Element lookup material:
——————————

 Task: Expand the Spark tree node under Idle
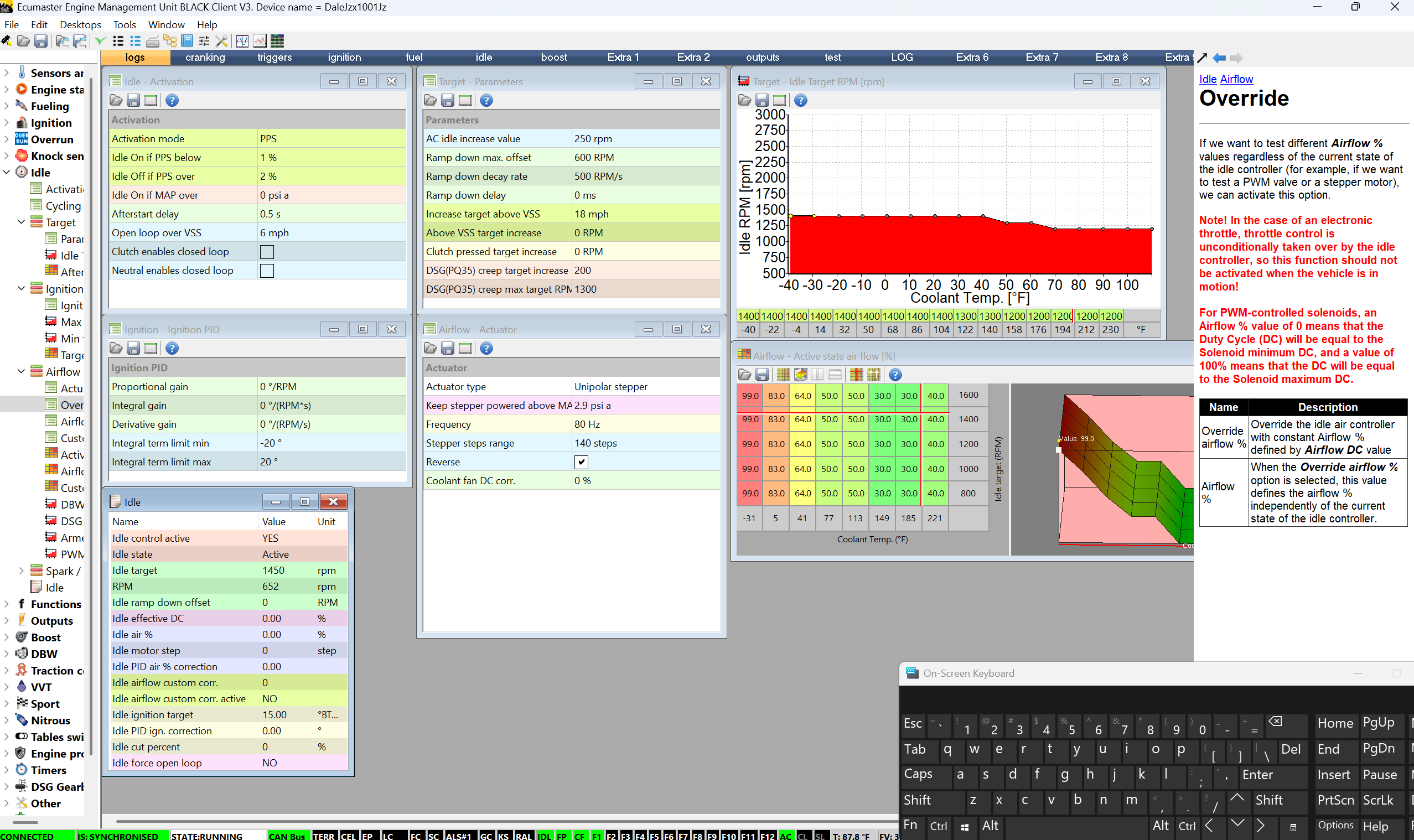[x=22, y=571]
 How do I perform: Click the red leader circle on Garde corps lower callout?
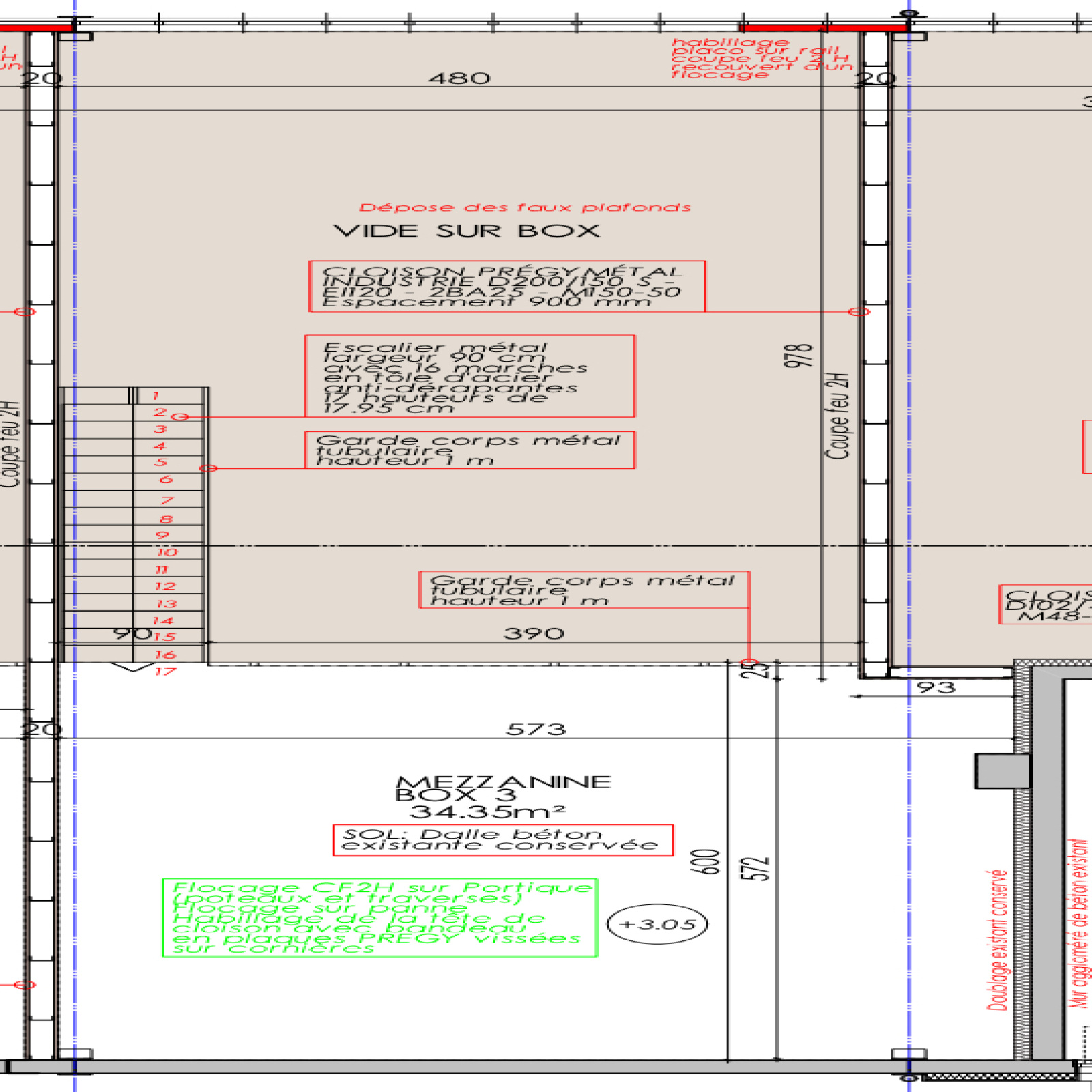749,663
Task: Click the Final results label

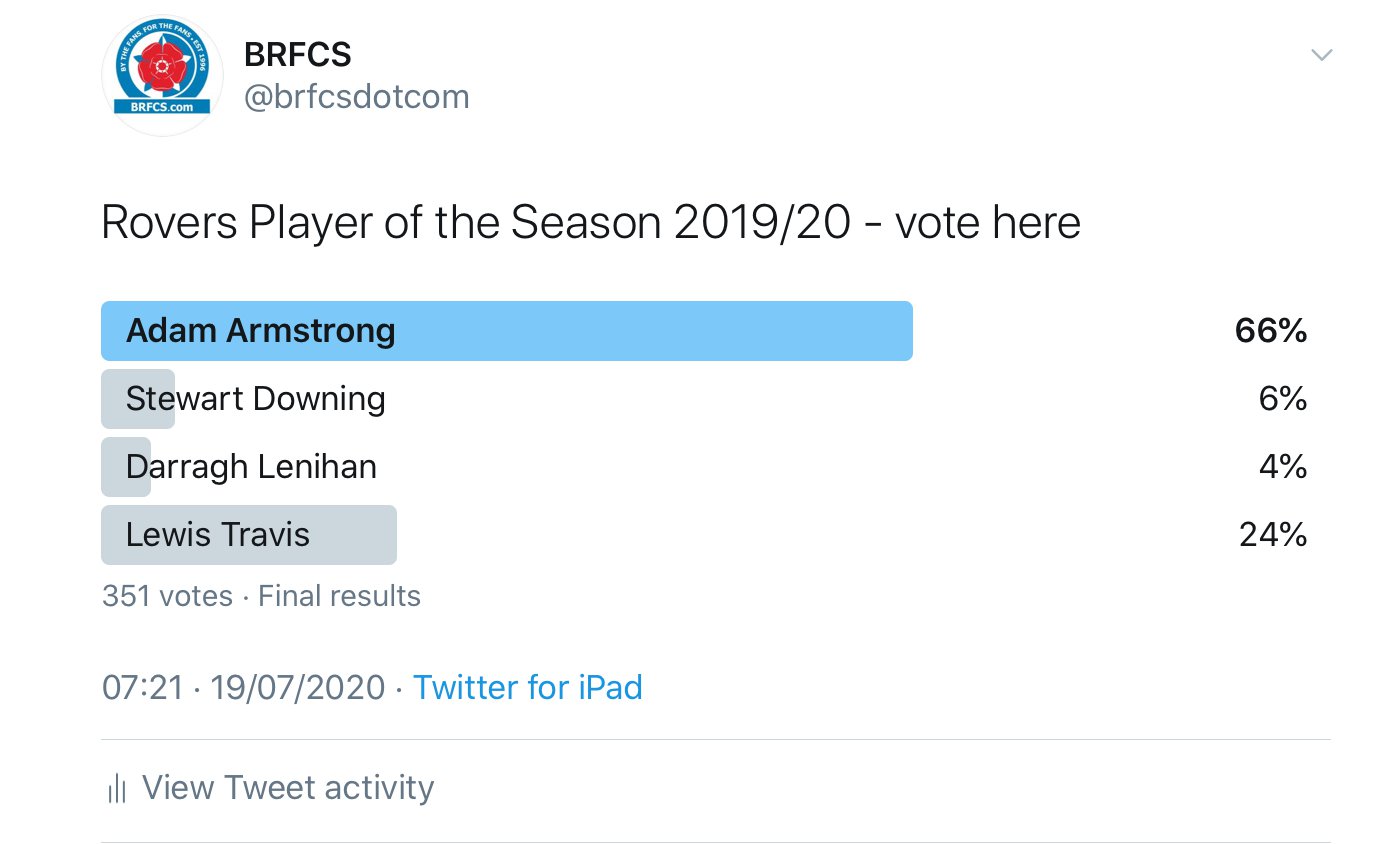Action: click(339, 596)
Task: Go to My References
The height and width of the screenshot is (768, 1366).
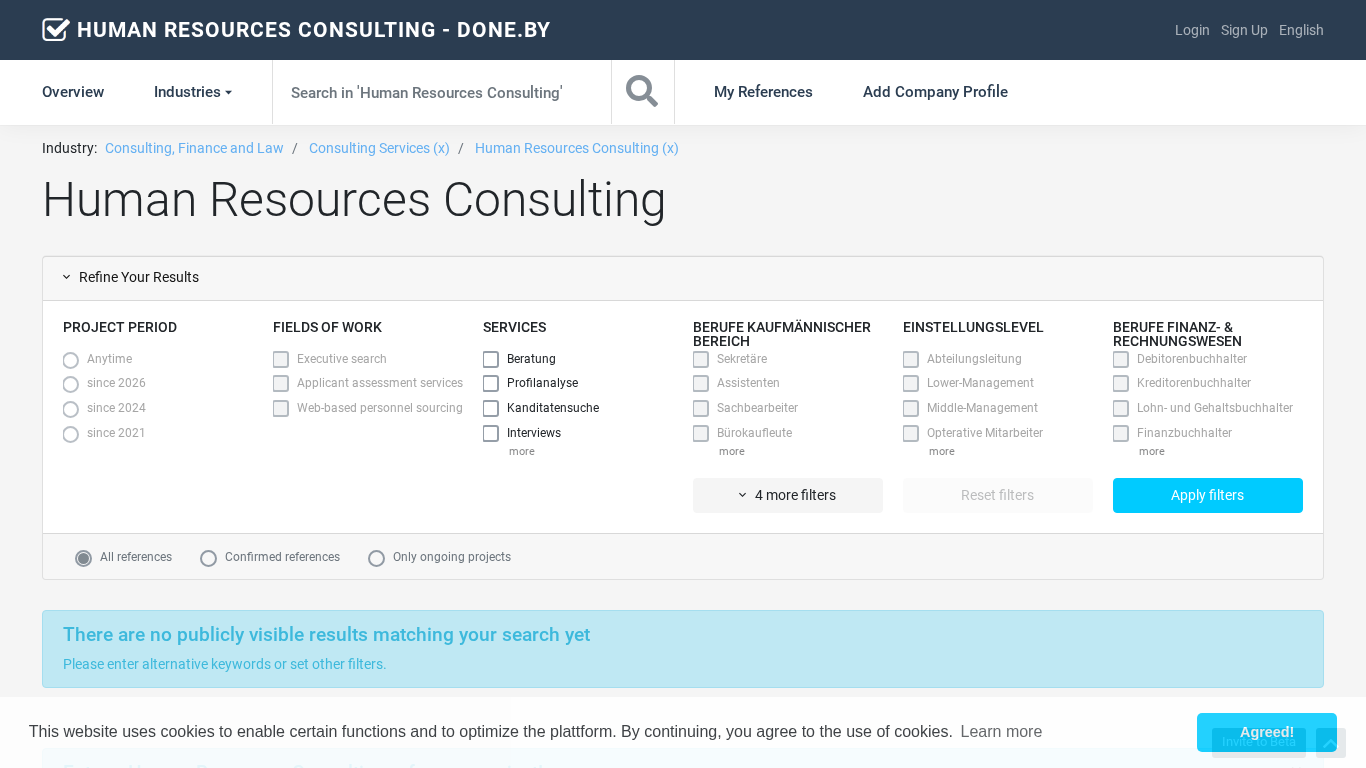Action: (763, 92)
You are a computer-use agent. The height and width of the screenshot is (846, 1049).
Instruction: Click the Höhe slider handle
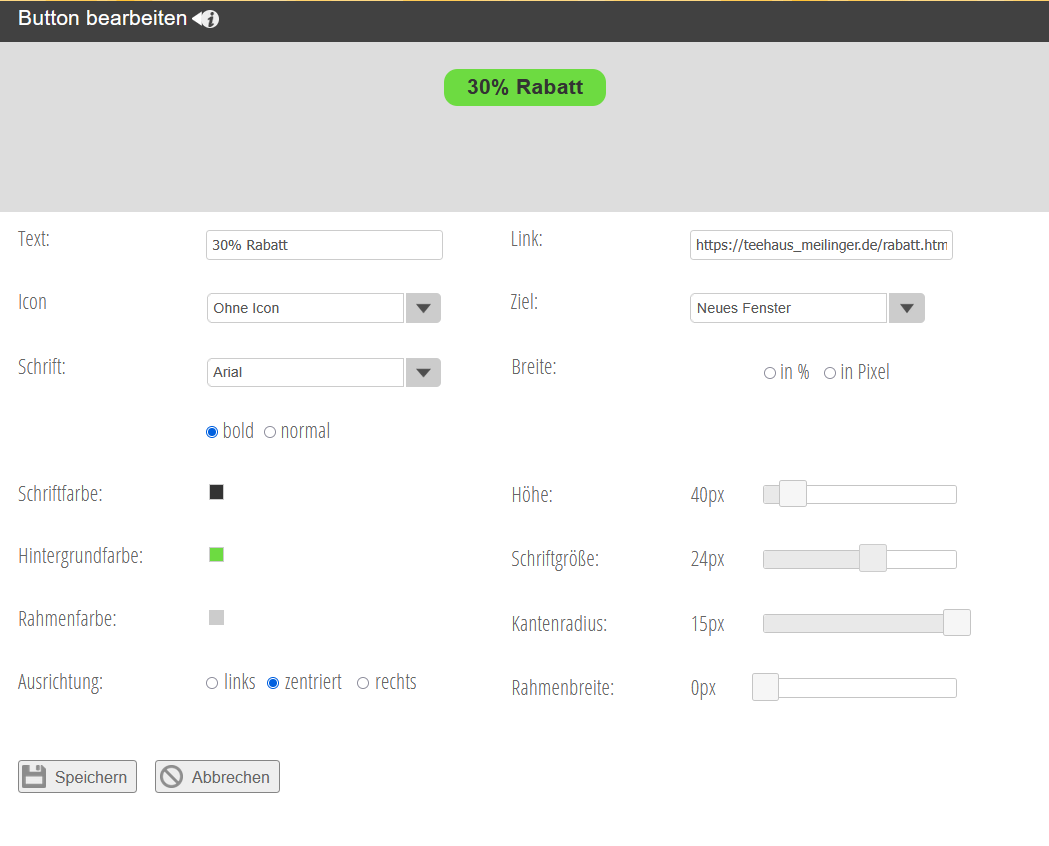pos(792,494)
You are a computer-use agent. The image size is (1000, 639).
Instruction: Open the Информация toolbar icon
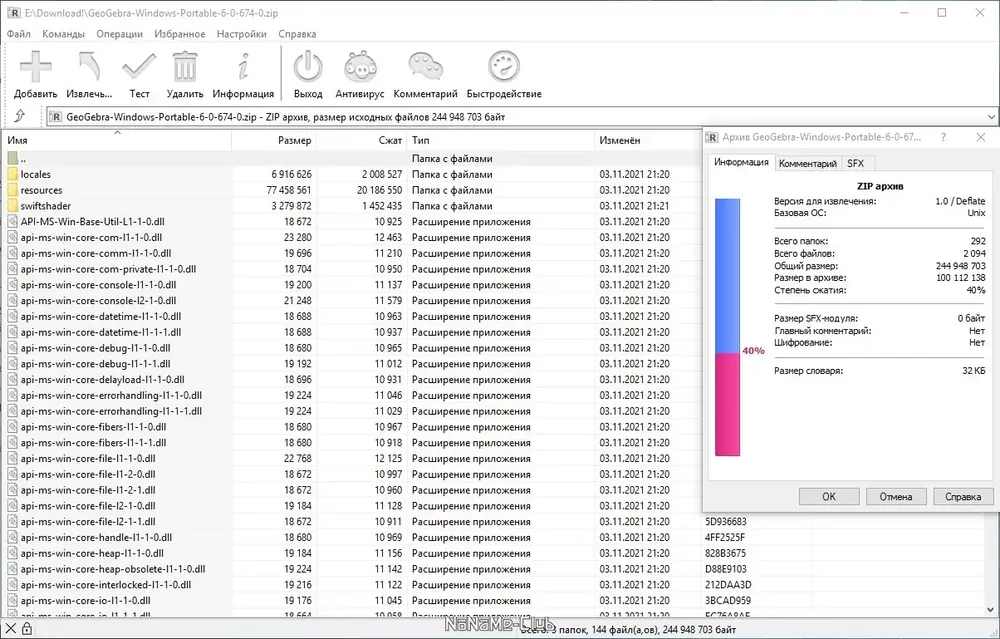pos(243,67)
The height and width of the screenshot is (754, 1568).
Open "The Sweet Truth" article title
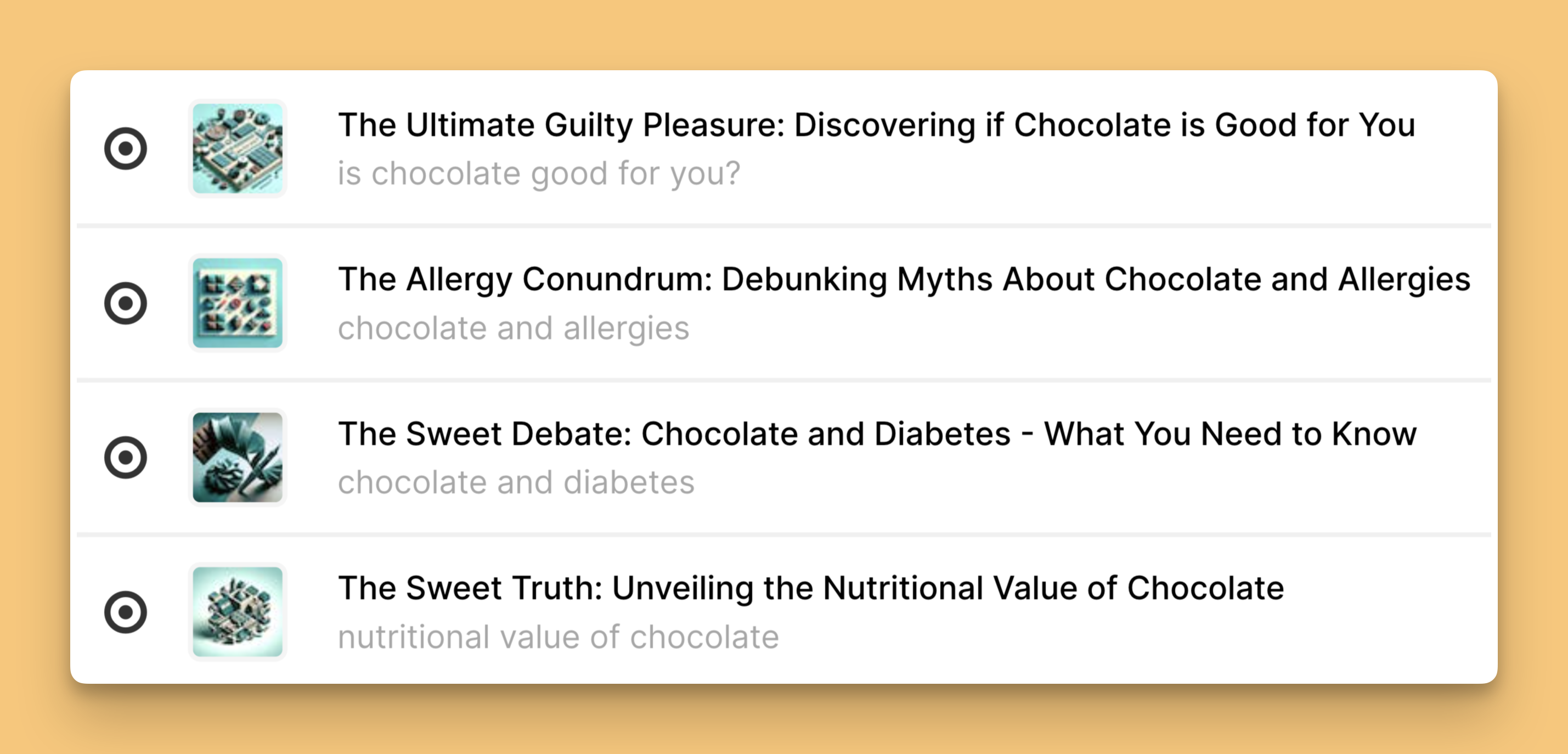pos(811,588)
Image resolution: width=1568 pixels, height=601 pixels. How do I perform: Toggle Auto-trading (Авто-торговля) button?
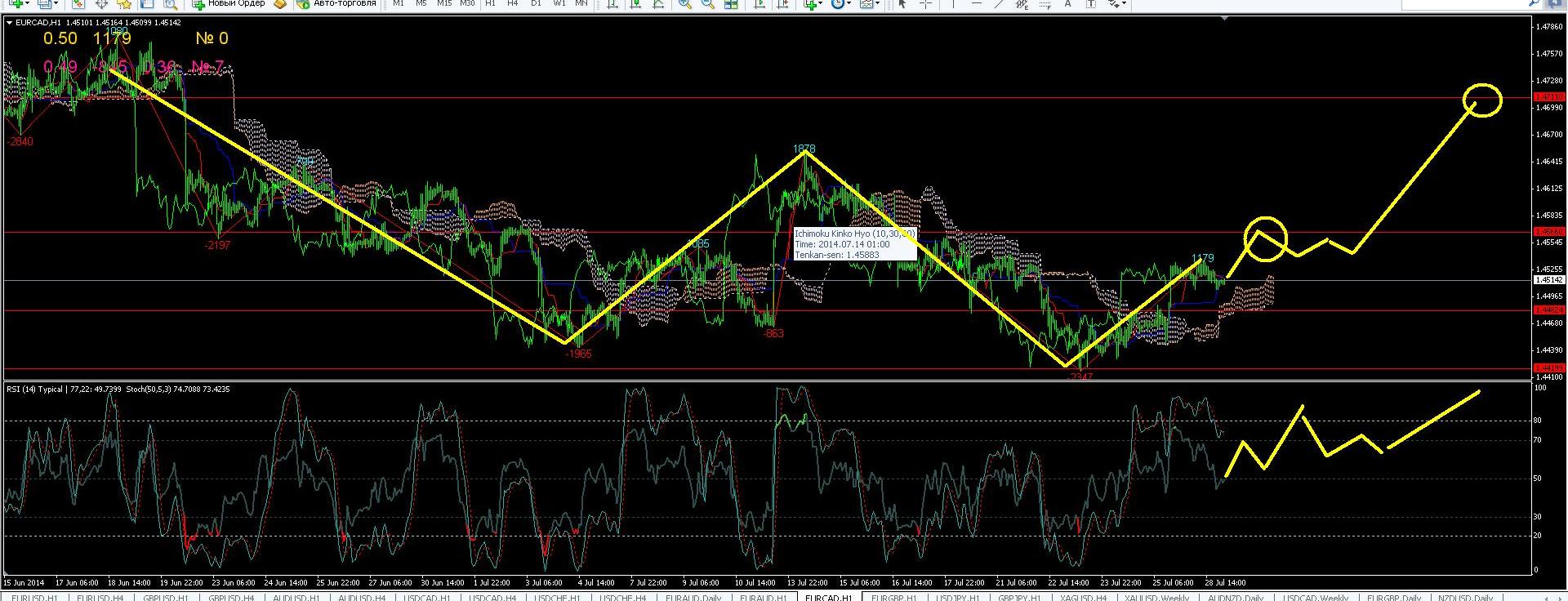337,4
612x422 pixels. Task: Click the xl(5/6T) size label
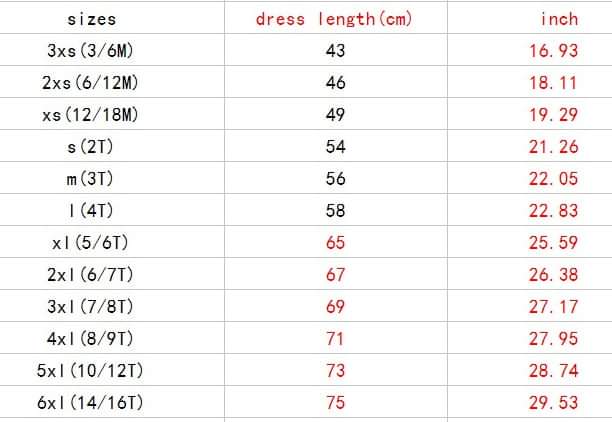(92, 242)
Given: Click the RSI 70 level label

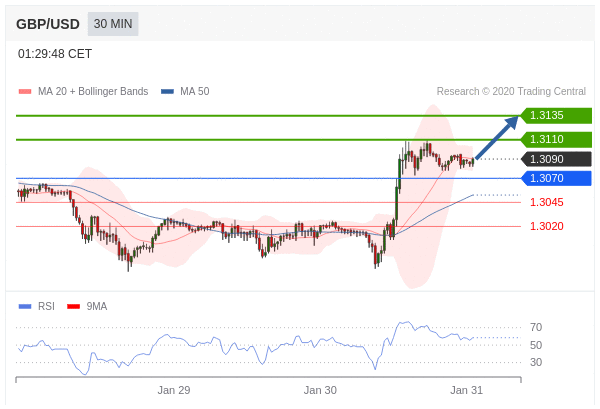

——————————

- _Exercise prompt_
Write out every line of the material again, requests included, shifting each coordinate in the answers up by 118. Leave the pictures out of your answer.

- _The solution_
 Task: Expand the Spark tree node under Idle
[x=140, y=689]
 How do I perform: Click the red leader circle on Garde corps lower callout?
867,781
Task: Click the Final results label

Action: click(457, 714)
Task: Go to My References
The height and width of the screenshot is (768, 1366).
Action: (881, 210)
You are a computer-use agent. The height and width of the screenshot is (846, 1049).
Instruction: Click the Höhe slider handle
pos(910,612)
You are a computer-use agent. The image size is (1000, 639).
Instruction: Open the Информация toolbar icon
pos(361,185)
The height and width of the screenshot is (754, 1568).
Open "The Sweet Truth" article title
pos(929,706)
Image resolution: width=1568 pixels, height=601 pixels. How do I perform: Toggle Auto-trading (Авто-торговля) button?
455,122
612x422 pixels. Task: Click the xl(5/6T) size label
(210, 360)
Given: Click the RSI 70 level label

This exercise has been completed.